### To do
Look through the records, and whenever a line includes the word "computer", copy it.
──────────
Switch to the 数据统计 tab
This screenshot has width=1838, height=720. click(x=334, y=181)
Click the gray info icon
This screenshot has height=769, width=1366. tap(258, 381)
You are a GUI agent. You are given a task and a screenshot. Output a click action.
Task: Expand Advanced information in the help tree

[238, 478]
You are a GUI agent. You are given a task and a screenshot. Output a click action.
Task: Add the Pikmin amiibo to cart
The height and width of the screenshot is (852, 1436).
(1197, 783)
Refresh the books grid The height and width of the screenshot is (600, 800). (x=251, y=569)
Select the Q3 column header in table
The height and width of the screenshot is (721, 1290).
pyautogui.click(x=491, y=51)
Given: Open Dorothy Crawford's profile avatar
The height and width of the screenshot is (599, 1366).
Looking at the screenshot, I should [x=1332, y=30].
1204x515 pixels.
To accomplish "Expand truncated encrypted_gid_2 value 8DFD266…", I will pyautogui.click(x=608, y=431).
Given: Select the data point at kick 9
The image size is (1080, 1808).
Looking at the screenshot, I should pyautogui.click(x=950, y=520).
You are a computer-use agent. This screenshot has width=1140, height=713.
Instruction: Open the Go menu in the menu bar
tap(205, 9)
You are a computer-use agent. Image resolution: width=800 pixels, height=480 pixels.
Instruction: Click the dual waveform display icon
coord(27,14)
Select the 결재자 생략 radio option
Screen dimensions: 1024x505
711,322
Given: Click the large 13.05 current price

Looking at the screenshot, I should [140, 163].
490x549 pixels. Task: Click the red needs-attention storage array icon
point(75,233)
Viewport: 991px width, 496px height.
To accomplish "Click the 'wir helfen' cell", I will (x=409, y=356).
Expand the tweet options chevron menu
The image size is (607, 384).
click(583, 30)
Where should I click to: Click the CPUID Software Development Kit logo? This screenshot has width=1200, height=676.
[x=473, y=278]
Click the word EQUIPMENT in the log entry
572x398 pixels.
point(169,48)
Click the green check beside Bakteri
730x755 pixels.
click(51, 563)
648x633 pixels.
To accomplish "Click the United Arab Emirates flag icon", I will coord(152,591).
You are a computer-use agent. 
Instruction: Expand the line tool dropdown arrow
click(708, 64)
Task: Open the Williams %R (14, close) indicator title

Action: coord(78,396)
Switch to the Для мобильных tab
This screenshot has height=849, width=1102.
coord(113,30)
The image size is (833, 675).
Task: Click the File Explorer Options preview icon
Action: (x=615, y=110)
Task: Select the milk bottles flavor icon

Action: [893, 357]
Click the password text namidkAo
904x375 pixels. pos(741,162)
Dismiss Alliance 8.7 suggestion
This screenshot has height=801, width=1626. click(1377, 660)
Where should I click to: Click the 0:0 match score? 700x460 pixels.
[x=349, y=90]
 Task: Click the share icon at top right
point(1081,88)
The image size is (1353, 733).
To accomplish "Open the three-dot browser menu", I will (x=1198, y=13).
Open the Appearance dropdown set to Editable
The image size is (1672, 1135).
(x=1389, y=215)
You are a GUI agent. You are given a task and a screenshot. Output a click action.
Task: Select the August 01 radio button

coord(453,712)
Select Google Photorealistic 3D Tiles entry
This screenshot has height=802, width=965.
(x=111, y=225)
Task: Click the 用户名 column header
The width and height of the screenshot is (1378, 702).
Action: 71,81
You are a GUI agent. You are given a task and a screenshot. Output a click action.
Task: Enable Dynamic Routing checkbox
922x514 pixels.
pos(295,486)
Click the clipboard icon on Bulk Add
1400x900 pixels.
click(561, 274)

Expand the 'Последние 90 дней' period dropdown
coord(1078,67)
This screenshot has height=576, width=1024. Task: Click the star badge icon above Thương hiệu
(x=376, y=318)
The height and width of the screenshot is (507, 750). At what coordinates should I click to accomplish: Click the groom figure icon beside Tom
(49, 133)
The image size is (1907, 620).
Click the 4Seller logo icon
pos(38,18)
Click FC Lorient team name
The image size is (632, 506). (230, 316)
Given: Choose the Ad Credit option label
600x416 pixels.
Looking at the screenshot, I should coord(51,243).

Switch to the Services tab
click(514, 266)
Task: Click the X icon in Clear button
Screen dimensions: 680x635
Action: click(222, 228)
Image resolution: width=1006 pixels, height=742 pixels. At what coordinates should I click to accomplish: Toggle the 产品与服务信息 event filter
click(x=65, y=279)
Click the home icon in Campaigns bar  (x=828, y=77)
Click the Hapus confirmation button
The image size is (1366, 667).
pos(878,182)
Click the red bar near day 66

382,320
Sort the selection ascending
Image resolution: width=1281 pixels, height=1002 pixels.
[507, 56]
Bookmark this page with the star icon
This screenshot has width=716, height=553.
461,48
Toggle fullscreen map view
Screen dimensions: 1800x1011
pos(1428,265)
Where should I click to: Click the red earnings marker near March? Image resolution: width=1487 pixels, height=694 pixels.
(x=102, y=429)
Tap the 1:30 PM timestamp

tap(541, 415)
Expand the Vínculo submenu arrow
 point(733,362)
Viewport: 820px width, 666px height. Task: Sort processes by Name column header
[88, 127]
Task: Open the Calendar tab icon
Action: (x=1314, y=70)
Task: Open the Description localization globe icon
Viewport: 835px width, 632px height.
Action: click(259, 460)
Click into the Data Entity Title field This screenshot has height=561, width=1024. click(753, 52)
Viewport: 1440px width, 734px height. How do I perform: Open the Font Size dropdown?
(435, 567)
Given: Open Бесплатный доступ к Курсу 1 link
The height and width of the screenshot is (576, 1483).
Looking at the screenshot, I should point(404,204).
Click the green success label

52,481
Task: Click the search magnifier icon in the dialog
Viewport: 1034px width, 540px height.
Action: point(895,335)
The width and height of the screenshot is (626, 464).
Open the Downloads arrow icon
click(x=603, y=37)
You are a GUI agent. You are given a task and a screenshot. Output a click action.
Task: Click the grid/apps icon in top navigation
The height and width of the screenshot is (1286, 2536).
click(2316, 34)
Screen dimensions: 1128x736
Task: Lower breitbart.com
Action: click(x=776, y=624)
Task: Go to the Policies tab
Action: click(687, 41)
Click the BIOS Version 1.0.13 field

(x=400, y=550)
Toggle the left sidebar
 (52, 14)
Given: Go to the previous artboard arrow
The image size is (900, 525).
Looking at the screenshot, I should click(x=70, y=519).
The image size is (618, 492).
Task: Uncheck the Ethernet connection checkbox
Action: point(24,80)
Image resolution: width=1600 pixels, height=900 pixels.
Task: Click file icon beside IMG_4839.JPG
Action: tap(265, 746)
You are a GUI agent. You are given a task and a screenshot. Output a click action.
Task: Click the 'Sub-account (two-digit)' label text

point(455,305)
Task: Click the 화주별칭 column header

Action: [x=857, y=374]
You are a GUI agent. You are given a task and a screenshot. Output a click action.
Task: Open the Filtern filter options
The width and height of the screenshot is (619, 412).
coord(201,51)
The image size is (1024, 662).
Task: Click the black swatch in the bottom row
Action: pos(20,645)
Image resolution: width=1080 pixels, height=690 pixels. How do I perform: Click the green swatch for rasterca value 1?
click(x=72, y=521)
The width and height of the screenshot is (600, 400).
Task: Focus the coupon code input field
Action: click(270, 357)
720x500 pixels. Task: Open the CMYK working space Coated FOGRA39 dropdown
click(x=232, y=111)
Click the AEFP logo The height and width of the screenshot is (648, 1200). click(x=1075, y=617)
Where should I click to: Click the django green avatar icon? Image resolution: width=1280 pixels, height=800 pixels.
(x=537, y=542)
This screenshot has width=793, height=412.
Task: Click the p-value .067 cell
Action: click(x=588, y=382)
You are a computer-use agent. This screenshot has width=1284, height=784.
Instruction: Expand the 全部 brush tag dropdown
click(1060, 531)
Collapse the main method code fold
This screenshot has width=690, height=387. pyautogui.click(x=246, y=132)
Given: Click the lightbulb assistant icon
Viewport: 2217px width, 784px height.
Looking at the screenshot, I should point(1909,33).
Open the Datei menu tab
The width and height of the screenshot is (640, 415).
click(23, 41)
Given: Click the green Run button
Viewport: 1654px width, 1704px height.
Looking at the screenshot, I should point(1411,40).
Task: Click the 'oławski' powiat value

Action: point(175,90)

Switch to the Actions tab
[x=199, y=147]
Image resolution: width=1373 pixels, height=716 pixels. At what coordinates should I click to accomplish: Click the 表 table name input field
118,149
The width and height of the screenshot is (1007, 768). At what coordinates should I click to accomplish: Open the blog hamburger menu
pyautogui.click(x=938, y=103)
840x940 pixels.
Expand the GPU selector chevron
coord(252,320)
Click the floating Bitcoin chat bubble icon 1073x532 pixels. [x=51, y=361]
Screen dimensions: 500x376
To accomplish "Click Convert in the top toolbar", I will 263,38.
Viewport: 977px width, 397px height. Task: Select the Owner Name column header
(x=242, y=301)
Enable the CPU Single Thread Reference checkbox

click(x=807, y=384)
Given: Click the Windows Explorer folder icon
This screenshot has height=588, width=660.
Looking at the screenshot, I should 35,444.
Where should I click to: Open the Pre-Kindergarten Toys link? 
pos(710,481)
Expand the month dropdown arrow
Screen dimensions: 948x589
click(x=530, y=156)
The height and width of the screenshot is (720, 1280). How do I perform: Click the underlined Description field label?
──────────
### Reply to the task
You are a computer-use agent. This screenshot has width=1140, height=713.
You are a computer-use agent. Image resolution: width=800 pixels, height=480 pixels.
You are a computer-use agent. 
You are a computer-use agent. This screenshot has width=1284, height=784.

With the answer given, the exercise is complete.